A conservation covenant protects the natural, cultural, historical and significant values of a site. 

It is a legally binding agreement between a landowner and an authorised agency. The landowner continues to own the site, while managing it in accordance with the agreement. 

The covenanted area is registered on the record of title and is binding on future owners of the site. 

Covenants are a good example of individuals working with us to protect and enhance biodiversity values and habitat for threatened species within the District.

Conservation covenants in Whangārei cover a range of habitats including native bush, scrub, dune lands, wetlands and river margins.

Covenants can be created both voluntarily or through the conditions of a resource consent.

Benefits of covenants

Establishing a conservation covenant formalises the protection of a site in perpetuity (forever). Such protection can increase property values along with natural, cultural and historic values.

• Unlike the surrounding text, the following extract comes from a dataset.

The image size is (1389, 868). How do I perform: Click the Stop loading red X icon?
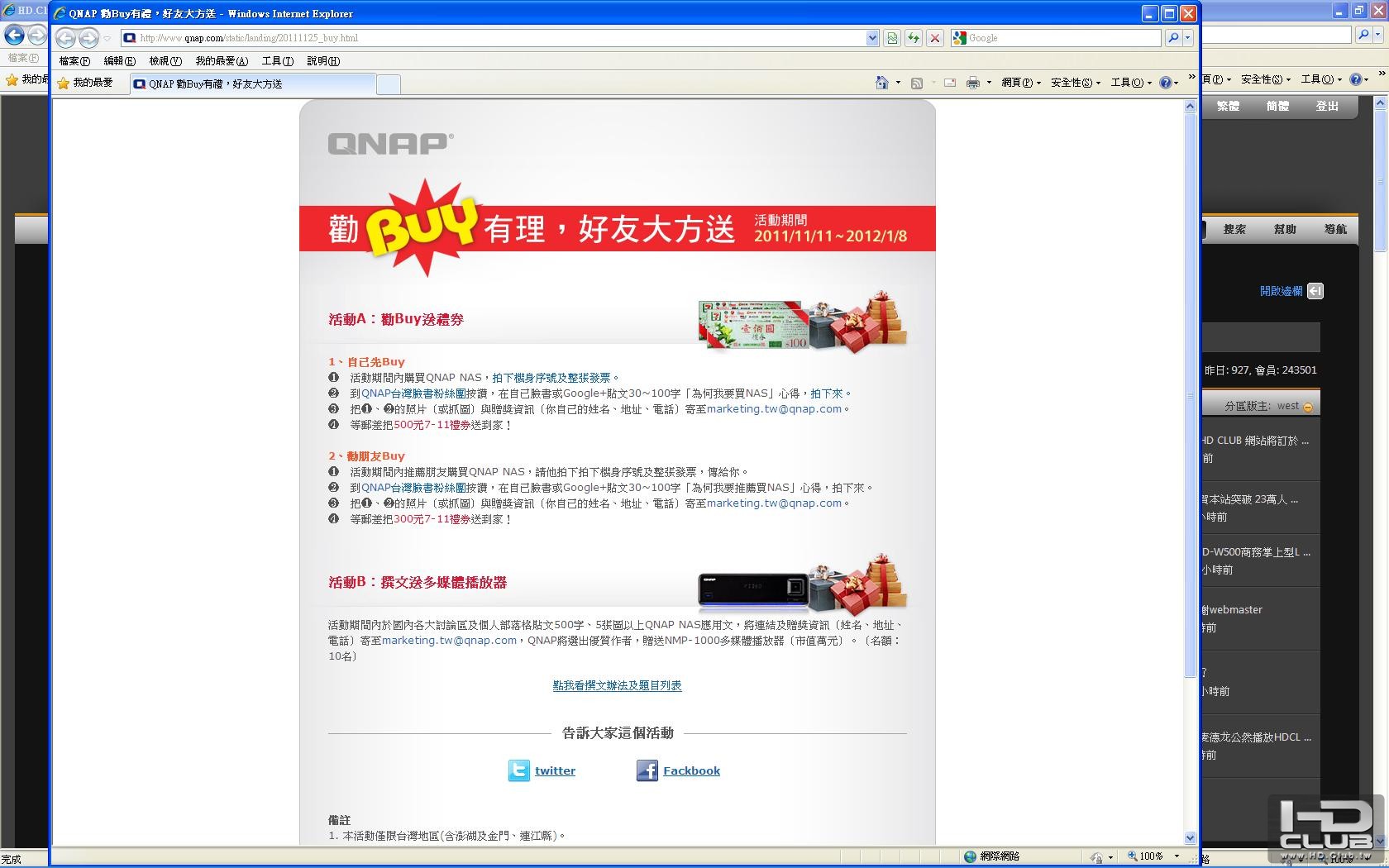(x=935, y=38)
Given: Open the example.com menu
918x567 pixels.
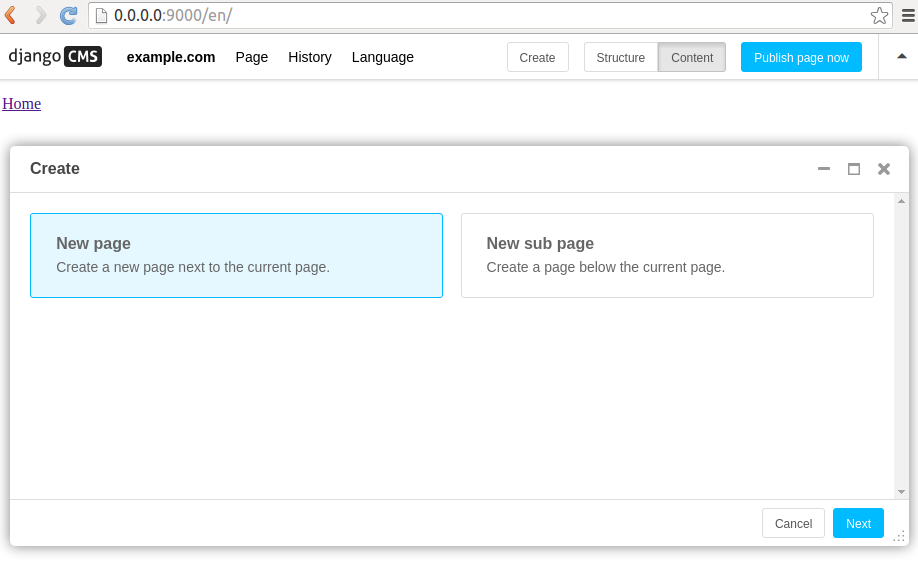Looking at the screenshot, I should [x=171, y=57].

Landowners who enter into covenants may receive rates relief for the covenanted area and ecological and technical advice. 

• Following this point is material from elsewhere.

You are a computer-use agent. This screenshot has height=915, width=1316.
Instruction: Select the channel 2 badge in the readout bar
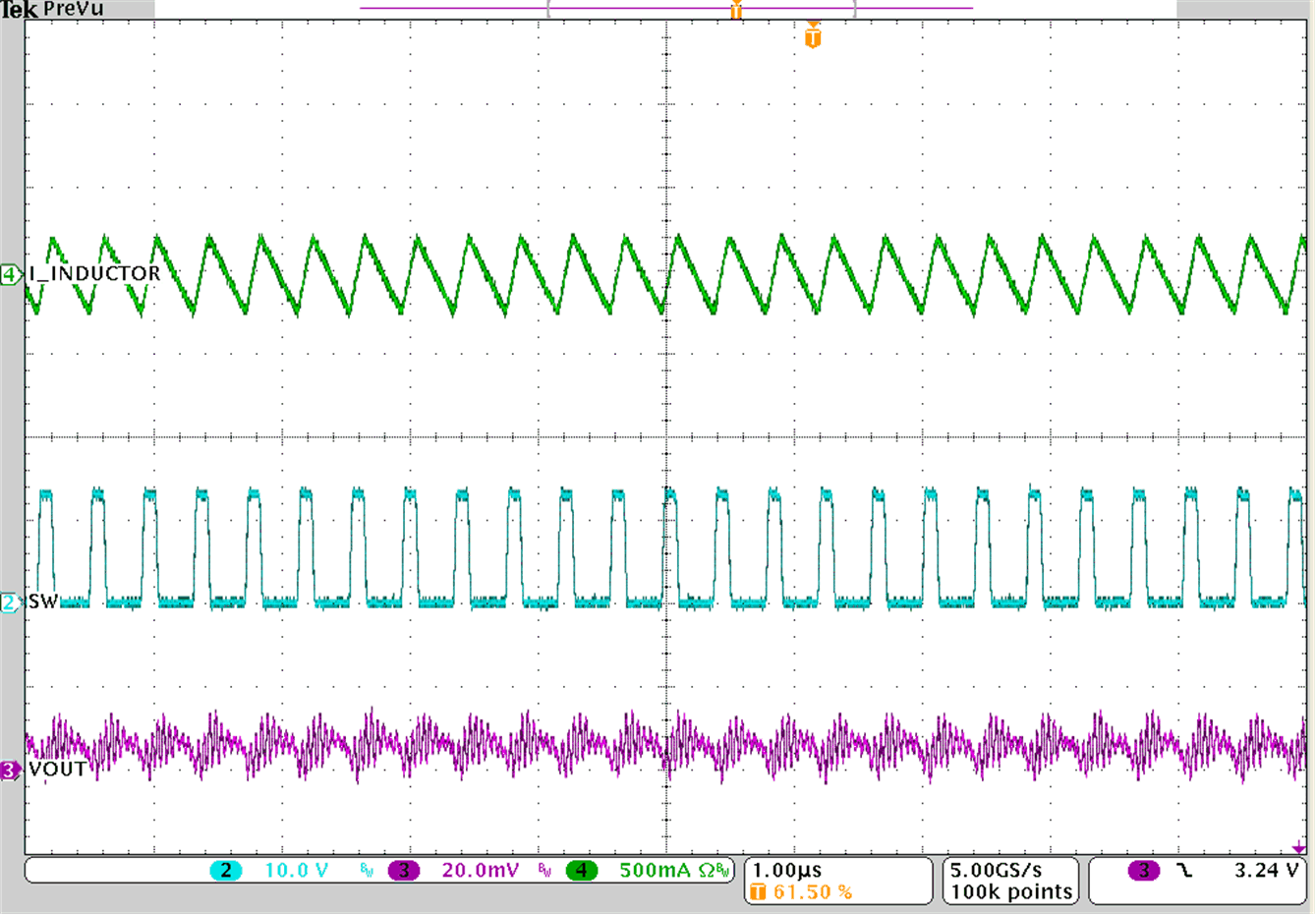click(224, 870)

Covenants can improve a site in many ways:

  • reducing erosion
  • forming habitat corridors to protect ecosystems for native plants and animals
  • enhancing water quality and ecosystems (for example: by filtering runoff)
  • contributing to reducing climate change by storing carbon.

Covenants under the Reserves Act

We are authorised by Section 77 of the Reserves Act 1977 to establish conservation covenants with landowners on private land. Covenants on Māori land can be created under the Te Turi Whenua Māori Act 1993.

A covenant can be placed on a site at any time.

The costs to set up a covenant are met by the landowner. These include:

  • application fees
  • expert reports
  • surveying
  • legal costs
  • registering the covenant on the property title.

To establish a covenant with us, an applicant should contact the Infrastructure Planning Department who will provide additional information about what is required and how to establish a covenant.

Covenants may also be established as part of a subdivision to give permanent protection or enhancement to an area.

Your responsibilities

If you have created a covenant or bought property with one, you are responsible for its management. Some funding may be obtained for assistance with fencing and pest control, although this is not guaranteed. 

Your responsibilities may include:

  • undertaking pest and weed management
  • maintenance of access tracks and perimeter fences
  • encouraging the regeneration of native vegetation.

You are responsible for ensuring that the site is preserved. Any work restricted by the covenant agreement will require our prior written approval.

Monitoring

We carry out ecological monitoring of the covenant, ten years from the date of agreement, and then at ten year intervals. The monitoring assesses and reports on the state of the covenant. We provide a copy of the report to the landowner.

Covenants with other agencies

Covenants can also be entered into with the Department of Conservation and the Queen Elizabeth II National Trust (QEII).